Source material.
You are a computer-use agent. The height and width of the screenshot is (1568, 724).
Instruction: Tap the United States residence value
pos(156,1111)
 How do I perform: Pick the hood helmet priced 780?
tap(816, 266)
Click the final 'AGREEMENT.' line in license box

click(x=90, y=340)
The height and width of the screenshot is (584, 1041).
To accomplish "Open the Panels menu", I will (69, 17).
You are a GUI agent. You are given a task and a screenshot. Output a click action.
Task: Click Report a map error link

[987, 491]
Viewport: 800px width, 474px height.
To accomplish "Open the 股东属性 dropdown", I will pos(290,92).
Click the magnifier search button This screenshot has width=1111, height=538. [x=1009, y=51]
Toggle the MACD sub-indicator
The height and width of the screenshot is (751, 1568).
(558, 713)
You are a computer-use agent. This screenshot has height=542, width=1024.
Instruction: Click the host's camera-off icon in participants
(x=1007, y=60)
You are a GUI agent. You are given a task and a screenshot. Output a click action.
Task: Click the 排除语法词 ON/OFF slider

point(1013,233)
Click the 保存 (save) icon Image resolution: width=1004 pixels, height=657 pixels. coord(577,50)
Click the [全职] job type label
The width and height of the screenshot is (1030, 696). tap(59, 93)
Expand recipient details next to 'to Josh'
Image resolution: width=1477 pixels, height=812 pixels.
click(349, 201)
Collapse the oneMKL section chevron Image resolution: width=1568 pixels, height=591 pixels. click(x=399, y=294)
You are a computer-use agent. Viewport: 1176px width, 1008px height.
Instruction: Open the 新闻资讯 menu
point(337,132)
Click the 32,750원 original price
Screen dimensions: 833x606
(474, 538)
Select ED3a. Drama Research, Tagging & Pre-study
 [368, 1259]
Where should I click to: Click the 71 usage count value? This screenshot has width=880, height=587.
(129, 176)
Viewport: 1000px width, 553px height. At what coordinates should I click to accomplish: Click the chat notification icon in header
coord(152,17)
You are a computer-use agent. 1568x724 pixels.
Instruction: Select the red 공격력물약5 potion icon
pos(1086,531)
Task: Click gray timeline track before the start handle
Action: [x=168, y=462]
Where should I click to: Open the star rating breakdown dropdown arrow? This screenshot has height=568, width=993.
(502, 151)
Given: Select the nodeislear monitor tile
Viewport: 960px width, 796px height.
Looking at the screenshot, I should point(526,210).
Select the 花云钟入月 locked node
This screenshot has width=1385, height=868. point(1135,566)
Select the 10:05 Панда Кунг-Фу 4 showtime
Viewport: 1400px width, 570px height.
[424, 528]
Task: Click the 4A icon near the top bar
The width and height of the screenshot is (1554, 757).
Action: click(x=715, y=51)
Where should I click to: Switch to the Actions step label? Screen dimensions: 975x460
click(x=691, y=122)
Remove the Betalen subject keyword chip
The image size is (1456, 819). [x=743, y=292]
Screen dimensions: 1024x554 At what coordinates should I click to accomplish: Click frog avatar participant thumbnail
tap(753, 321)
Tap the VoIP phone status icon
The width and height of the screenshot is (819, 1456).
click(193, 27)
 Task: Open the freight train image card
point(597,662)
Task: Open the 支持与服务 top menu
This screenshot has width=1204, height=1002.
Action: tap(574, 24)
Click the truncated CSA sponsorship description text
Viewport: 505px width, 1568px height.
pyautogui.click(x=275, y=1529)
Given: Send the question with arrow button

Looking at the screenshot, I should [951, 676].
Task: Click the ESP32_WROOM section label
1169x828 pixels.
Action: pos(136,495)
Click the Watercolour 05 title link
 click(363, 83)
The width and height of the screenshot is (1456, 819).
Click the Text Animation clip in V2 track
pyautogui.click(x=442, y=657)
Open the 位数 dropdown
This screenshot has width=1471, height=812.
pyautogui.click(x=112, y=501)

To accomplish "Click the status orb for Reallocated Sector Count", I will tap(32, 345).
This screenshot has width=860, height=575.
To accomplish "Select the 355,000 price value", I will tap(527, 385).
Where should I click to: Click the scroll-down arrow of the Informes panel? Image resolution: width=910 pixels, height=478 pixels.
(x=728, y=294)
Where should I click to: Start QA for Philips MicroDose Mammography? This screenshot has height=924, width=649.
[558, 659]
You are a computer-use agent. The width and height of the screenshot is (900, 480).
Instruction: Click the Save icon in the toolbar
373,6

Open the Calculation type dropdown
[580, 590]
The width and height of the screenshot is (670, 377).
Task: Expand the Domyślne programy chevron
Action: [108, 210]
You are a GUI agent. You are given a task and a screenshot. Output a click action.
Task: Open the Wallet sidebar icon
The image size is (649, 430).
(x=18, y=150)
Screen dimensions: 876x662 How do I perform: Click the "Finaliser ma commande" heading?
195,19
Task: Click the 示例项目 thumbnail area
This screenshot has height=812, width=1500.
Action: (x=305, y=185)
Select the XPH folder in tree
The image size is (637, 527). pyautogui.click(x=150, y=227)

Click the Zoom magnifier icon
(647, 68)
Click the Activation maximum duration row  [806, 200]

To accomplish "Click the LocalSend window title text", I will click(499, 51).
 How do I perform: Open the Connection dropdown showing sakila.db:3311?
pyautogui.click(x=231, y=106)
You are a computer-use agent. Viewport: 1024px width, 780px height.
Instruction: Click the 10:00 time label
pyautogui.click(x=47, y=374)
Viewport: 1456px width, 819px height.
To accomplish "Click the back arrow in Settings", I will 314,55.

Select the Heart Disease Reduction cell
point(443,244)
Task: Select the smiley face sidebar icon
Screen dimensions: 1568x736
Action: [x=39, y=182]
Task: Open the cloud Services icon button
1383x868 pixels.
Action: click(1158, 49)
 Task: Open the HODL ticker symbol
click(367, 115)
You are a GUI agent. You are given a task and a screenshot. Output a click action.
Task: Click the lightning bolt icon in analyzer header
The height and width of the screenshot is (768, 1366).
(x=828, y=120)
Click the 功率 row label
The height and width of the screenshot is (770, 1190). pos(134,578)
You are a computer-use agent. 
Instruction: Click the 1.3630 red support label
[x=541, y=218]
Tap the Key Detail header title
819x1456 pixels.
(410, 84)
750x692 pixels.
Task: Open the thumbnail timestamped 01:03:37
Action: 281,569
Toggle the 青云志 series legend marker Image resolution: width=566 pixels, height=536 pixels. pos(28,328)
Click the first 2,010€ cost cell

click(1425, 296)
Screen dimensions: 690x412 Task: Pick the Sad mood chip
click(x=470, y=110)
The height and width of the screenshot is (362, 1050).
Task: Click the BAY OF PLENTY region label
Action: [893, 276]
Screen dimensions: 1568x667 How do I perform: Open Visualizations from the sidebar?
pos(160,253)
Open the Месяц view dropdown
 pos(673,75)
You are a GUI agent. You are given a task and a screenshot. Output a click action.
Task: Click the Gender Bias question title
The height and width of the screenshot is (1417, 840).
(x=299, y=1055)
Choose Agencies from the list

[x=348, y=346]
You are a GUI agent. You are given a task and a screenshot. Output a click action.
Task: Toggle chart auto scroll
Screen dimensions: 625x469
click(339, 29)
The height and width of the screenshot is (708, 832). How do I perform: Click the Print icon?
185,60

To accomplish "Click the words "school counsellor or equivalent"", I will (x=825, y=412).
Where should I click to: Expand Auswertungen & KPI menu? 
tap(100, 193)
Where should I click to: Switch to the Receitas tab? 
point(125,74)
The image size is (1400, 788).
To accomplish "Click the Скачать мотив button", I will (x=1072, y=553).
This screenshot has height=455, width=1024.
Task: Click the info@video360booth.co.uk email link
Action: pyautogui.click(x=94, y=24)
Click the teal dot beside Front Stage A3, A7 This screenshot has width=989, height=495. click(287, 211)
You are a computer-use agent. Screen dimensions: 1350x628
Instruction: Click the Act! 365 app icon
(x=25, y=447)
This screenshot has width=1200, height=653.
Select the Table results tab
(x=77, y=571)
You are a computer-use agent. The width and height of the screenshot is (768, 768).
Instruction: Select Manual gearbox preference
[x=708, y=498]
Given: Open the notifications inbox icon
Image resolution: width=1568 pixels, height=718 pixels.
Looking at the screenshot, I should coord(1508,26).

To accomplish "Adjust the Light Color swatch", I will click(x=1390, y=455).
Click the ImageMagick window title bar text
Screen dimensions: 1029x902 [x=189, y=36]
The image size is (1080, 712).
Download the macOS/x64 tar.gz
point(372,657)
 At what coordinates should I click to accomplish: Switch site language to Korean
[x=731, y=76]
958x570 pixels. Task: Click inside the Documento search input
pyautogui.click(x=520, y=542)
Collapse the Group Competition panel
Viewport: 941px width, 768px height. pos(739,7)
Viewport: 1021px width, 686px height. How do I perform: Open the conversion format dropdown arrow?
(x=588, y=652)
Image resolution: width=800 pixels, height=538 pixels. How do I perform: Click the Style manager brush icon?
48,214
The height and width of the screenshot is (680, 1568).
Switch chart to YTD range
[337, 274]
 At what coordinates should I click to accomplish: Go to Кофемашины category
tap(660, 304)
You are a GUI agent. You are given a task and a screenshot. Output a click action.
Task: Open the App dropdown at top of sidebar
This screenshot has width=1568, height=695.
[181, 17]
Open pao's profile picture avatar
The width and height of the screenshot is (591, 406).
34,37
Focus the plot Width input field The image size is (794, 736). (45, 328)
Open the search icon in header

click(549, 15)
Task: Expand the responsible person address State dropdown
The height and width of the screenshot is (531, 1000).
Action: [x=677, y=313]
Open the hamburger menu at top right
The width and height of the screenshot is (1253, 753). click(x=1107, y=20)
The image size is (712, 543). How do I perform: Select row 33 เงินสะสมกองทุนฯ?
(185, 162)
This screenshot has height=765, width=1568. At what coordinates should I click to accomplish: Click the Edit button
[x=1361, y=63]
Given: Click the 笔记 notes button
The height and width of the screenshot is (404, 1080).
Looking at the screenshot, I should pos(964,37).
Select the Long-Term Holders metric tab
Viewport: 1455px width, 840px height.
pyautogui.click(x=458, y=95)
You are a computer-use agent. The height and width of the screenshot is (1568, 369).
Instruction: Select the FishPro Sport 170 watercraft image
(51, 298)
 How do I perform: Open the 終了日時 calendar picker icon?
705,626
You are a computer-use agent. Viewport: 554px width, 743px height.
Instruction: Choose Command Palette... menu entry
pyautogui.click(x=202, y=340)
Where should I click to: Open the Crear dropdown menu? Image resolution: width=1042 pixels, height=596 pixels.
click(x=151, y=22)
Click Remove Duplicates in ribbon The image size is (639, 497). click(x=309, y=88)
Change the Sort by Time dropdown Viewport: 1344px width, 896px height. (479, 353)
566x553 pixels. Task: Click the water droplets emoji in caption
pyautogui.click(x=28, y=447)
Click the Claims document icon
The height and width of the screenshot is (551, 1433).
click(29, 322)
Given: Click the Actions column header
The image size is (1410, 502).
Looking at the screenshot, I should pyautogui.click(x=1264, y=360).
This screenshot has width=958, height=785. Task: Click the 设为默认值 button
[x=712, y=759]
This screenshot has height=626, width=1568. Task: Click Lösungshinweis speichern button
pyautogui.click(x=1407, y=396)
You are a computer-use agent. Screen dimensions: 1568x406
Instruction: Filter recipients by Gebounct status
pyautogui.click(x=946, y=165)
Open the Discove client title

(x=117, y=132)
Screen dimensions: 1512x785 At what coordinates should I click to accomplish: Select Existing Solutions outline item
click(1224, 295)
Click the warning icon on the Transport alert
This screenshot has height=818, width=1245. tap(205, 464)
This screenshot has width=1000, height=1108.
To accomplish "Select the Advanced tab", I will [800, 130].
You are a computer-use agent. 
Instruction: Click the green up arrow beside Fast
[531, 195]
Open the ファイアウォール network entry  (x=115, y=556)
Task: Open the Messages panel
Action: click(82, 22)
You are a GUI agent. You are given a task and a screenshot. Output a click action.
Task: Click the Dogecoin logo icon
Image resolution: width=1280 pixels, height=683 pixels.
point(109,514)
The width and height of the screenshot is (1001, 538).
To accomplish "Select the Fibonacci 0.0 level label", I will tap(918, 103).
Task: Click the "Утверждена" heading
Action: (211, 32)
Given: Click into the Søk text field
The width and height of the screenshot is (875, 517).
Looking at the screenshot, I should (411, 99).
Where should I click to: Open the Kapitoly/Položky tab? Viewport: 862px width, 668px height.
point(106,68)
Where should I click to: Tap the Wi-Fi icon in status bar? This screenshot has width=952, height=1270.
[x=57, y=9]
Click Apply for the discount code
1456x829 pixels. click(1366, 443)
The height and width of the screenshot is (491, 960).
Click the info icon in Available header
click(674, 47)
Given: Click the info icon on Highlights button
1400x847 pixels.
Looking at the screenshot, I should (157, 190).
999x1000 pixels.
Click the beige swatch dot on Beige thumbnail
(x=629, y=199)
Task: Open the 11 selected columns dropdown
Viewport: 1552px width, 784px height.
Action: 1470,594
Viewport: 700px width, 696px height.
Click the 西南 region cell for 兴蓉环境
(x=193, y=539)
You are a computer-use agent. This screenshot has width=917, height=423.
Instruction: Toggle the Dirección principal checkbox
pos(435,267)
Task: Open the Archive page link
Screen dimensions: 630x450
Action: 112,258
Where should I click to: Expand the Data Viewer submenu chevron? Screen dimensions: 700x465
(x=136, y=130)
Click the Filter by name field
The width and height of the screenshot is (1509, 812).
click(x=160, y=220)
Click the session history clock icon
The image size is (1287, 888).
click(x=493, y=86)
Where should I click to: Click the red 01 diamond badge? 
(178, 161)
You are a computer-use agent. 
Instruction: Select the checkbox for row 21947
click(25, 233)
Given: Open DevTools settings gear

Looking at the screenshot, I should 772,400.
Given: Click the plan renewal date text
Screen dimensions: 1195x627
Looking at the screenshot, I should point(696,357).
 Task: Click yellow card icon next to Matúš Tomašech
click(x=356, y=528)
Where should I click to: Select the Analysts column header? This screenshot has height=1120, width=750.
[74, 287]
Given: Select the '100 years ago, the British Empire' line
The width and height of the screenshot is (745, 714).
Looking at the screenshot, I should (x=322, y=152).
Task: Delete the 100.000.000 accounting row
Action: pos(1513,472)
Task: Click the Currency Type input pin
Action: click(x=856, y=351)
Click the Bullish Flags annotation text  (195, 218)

Task description.
Copy the lines from the start of the data verbatim, stopping after the line containing "Click the magnifier".

The completed task.
You are a computer-use agent. The height and width of the screenshot is (1568, 724).
Instruction: Tap the United States residence value
pos(156,1111)
 How do I perform: Pick the hood helmet priced 780?
tap(816, 266)
Click the final 'AGREEMENT.' line in license box

click(x=90, y=340)
The height and width of the screenshot is (584, 1041).
To accomplish "Open the Panels menu", I will (69, 17).
You are a GUI agent. You are given a task and a screenshot. Output a click action.
Task: Click Report a map error link

[987, 491]
Viewport: 800px width, 474px height.
To accomplish "Open the 股东属性 dropdown", I will pos(290,92).
Click the magnifier search button This screenshot has width=1111, height=538. [x=1009, y=51]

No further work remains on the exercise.